本

『マニ教』

ホンとの本

『マニ教』
青木健
講談社選書メチエ485
\1890
2010.11.

 クリスチャンの間では、「マニ教」とくればかなり有名である。4〜5世紀の偉大な思想家であるアウグスティヌスが、放蕩の後入信した宗教だからだ。その後、子どもたちの歌う歌に呼び起こされて、聖書に触れ、イエス・キリストとの出会いに至る。その後、大司教となり、ローマ帝国の最後を看取るようにして世を去ったという。母モニカの熱心な祈りは有名である。このアウグスティヌスが、かつて在籍したマニ教を徹底的に批判している文書が残っているものだから、マニ教が有名なのである。
 ところでこの本は、原語に近い発音として、「マーニー教」だとして本文で通している。本のタイトルだけは、通常呼ばれている「マニ教」にしている、というから、少しばかり策略的であるが、成功していると言えるだろう。
 マーニー教は、キリスト教をも素材にして、三世紀にマーニー・ハイイェーによって創られた宗教であることがはっきりしている。著者はこの宗教の特徴として、最初に「人工の宗教」「書物中心の宗教」「神話的表象の宗教」を挙げる。貴族の末裔であるマーニーが、宗教的な生活環境の中で、土着性にとらわれず改心して入信することが可能な宗教を発案し、それを書物という形で明確な教義を提示し、伝道を進めていくというものであった。マーニー自身政治的に失敗し、いわば殉教するようなことになるのだが、その後引き継がれたこの教団は、ゾロアスター教との対決があり、キリスト教とも勢力を争い、あわよくばローマ帝国の国教になりえたかもしれないほどの実力を呈したという。歴史にもしもはないというが、少しだけ歴史がそのとき変わっていたら、世界宗教として今なお名を馳せていたかもしれない、そんな宗教であったそうである。
 残念ながら、政治情勢の中で、このマーニー教は不運であった。書物の宗教であるというのは、マーニーが独自に文字を作ったなどの背景をもつが、さらにイスラム教の起こりに言語的不利な状況に追い込まれることになる。西へと勢力を伸ばして中国にも入っていったが、ユダヤや西アジアの古代宗教を背景に築き上げられた神々の体系や救済の理論は文化の異なる中国には受け容れられにくく、根付くことがないままに滅亡に至ることになる。17世紀に入ろうかというあたりで、この世界から実質的に消滅してしまった。
 書物の宗教であることの皮肉かもしれないが、その書物は殆ど散逸してしまい、資料として十分なものが遺されていない。

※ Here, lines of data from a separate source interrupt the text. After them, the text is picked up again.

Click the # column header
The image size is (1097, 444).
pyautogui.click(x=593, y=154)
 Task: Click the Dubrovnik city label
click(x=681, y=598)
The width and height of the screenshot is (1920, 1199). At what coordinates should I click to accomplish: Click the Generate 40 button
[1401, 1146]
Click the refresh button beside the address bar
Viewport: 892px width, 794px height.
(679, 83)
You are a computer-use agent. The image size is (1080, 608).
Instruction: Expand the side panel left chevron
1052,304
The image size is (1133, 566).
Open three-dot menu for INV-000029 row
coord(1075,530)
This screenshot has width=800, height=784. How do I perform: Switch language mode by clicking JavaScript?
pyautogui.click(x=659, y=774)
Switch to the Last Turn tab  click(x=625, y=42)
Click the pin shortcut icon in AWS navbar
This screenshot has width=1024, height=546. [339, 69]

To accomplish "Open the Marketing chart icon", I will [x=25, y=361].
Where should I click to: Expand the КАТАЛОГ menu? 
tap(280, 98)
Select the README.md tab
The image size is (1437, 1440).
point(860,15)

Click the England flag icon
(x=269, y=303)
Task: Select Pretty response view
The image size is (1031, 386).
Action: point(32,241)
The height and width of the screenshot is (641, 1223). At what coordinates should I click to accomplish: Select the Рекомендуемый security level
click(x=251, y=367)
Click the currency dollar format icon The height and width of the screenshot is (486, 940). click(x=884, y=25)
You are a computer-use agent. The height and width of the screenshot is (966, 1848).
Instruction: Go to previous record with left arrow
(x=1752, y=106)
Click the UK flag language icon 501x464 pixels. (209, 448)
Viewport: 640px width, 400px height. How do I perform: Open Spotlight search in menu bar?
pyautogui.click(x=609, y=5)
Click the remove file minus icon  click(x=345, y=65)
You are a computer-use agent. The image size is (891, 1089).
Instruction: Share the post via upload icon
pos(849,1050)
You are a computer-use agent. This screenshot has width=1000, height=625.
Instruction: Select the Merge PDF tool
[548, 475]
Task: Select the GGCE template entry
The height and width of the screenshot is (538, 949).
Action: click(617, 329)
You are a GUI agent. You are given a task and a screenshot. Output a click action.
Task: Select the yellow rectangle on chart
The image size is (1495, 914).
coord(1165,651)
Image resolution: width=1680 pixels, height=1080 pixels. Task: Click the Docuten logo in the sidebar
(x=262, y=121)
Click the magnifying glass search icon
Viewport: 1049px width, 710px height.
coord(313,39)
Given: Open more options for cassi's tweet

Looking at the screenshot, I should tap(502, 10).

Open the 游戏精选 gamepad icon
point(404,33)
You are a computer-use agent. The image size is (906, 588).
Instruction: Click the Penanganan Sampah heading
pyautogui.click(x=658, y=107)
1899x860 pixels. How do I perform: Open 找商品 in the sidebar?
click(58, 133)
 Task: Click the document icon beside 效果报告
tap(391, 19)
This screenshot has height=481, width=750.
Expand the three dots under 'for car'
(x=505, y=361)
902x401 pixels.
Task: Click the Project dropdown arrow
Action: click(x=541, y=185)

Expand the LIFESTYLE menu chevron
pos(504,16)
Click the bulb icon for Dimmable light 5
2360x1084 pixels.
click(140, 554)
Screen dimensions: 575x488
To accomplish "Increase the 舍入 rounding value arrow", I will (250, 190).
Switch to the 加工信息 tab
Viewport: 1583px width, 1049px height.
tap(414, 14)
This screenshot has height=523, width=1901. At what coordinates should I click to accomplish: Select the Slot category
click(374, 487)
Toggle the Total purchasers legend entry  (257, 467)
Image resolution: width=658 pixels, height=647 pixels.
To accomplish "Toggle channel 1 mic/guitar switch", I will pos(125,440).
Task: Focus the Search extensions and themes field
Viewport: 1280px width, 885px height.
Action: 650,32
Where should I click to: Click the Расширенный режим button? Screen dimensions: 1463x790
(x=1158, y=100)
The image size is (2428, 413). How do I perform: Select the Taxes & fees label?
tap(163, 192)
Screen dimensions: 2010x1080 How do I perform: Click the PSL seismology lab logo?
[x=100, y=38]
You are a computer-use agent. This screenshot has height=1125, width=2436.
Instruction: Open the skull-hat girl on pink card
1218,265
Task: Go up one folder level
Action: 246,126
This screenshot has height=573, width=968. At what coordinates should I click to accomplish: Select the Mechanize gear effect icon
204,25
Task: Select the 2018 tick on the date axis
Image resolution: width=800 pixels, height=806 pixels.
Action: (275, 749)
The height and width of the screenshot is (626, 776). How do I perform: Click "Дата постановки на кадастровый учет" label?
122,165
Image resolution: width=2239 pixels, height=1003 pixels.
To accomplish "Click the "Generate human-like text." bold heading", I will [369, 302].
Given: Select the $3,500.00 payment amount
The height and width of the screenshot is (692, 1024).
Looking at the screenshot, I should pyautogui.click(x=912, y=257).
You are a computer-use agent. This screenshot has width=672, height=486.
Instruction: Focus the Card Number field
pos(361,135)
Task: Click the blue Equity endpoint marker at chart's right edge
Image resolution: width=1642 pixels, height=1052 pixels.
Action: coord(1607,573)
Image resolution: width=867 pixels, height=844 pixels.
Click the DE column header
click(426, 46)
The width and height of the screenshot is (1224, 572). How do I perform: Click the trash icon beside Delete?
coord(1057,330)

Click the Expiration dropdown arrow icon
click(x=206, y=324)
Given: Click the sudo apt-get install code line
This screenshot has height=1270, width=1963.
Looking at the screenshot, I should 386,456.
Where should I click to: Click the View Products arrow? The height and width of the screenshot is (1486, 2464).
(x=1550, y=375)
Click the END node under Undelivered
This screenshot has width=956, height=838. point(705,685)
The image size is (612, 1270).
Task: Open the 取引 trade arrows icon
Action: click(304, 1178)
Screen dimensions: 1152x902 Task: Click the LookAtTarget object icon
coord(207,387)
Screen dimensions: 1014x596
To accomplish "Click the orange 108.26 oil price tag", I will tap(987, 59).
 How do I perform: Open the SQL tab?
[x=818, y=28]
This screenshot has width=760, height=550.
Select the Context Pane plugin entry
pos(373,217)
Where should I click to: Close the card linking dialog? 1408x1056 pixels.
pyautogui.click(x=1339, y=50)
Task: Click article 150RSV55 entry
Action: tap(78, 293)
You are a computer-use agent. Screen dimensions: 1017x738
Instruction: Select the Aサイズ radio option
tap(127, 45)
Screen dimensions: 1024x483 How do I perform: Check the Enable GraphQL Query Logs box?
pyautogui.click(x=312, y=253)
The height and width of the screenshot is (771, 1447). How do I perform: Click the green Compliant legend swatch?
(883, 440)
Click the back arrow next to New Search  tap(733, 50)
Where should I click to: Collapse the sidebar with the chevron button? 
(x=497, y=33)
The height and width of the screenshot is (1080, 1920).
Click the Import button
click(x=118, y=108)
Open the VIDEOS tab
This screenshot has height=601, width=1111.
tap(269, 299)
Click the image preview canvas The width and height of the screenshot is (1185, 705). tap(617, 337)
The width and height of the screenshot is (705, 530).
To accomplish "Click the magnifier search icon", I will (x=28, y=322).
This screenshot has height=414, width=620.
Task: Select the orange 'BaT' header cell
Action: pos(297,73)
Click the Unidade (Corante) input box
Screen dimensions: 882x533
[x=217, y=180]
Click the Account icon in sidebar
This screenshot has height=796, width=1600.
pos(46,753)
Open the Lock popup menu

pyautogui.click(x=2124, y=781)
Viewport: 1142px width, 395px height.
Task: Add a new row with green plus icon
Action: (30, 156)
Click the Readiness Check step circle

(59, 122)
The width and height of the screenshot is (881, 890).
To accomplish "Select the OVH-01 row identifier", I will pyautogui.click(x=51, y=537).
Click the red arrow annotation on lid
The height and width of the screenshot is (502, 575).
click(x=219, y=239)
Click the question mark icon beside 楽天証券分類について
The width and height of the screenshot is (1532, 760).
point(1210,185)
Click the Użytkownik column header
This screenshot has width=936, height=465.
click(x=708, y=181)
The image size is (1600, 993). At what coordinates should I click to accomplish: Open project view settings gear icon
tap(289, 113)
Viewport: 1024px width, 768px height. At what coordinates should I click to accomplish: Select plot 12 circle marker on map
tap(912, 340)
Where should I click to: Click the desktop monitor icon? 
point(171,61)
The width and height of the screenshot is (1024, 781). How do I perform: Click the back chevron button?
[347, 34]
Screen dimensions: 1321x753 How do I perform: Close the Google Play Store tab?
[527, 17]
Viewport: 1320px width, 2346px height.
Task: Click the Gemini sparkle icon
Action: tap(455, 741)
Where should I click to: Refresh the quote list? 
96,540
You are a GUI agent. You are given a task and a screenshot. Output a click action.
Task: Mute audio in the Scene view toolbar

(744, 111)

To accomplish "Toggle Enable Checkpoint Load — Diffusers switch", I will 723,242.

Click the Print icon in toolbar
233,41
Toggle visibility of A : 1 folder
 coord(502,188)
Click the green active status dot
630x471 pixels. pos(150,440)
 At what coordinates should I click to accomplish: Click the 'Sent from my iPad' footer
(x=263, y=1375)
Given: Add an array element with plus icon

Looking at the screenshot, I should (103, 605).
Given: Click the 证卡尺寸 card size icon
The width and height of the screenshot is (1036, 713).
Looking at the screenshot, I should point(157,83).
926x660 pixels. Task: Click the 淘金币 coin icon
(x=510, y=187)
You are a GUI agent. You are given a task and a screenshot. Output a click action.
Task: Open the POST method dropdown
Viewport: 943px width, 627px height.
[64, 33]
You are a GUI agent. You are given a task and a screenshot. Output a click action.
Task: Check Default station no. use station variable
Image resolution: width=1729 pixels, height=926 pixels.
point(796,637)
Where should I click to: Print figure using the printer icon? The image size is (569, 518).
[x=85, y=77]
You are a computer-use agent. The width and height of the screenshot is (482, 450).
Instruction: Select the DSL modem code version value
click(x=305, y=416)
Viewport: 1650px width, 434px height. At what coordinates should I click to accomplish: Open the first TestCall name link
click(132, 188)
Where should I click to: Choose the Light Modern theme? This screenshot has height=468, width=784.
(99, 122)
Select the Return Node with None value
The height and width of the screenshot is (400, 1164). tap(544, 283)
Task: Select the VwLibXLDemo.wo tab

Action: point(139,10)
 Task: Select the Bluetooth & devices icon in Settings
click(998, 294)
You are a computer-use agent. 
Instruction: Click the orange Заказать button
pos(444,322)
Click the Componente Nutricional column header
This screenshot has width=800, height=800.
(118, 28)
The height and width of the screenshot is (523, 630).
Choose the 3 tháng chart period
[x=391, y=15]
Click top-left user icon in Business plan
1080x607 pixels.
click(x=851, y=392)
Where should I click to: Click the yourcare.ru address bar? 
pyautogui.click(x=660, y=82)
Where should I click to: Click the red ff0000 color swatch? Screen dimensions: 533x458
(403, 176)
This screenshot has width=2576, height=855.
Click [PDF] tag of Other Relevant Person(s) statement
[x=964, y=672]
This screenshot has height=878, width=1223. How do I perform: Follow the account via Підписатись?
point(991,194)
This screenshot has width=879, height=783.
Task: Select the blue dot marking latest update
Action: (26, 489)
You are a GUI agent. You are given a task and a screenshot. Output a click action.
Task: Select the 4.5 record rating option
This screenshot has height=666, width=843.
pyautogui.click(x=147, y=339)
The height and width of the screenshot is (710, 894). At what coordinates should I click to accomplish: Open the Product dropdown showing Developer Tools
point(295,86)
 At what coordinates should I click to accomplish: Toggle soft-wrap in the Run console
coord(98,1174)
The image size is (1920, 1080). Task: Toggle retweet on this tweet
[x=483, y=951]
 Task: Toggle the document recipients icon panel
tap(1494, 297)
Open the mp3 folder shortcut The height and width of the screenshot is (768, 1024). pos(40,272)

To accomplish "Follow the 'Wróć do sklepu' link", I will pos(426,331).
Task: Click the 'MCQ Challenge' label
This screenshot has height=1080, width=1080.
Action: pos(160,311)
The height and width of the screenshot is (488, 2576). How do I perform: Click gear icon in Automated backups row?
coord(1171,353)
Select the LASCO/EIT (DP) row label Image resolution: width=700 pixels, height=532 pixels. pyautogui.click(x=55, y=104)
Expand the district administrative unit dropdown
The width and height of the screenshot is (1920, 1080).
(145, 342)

アウグスティヌスやイスラムの資料など、論敵の文献に引用されていることが多いものだから、どうしても立場の悪い書かれ方がなされている。この著者が最後に記していたが、実に日本語の研究文献としては、4冊しか知らないそうである。
 その意味で、この本の存在意義は大きい。日本語の文献で、これほどマーニー教そのものの立場に立って紹介してくれる文献は、2010年末現在、他に存在しないというのである。
 様々な宗教をつぎはぎしてこしらえたようなところもある。そういう姿勢だと、その本家たちによって疎んじられることは当然であろう。現代でも、このような試みをなしている宗教が存在しないわけではない。逆に現代では、信教の自由だという特権を徳川の印籠のように掲げれば、誰も手出しをできなくなるものだから、実に好き勝手に「霊」による発言を繰り返している、書物の宗教が可能なのである。適切に法的な制約も必要ではないかと思われるが、そうした動きには現実的に慎重であるようだ。
 なお、中国には唐の時代、ネストリウス派のキリスト教が入ってきて、景教としてしばし保護されていたことがある。そこから、その時期に中国から日本へ、そのキリスト教が入っていたのではないかと考える研究者がいる。1549年にヨーロッパ経由でキリスト教が入ってきたという常識はいかにも西洋的であり単純すぎる故に、中国経由でのこの伝来はさもありなんと思わせるが、習俗などからの推測が多く、確たる証拠があると言えるものではないようだ。もしかすると、マーニー教も、日本に何らかの形で伝わるような機会がなかっただろうか。公的にはないとしても、民的に何かあったかもしれない、というのはもちろん想像であり、いわば小説的ではあるのだが、マーニー教自体日本では知られておらず研究されていないのだから、習俗の面からも、マーニー教との関連が問われるようなことが、今後起こるかもしれない。そうしたきっかけとして、この本は役立てられるのかもしれない。
 いやはや、とにかく画期的な本に触れるというのは楽しい。刺激がある。誰も知らないことを紹介するというのは、一種研究者の憧れでもあるだろう。西欧のキリスト教の側からだけの世界史ではなく、当事者からの眼差しで世界を捉えていく努力を惜しんではならないと思わされる。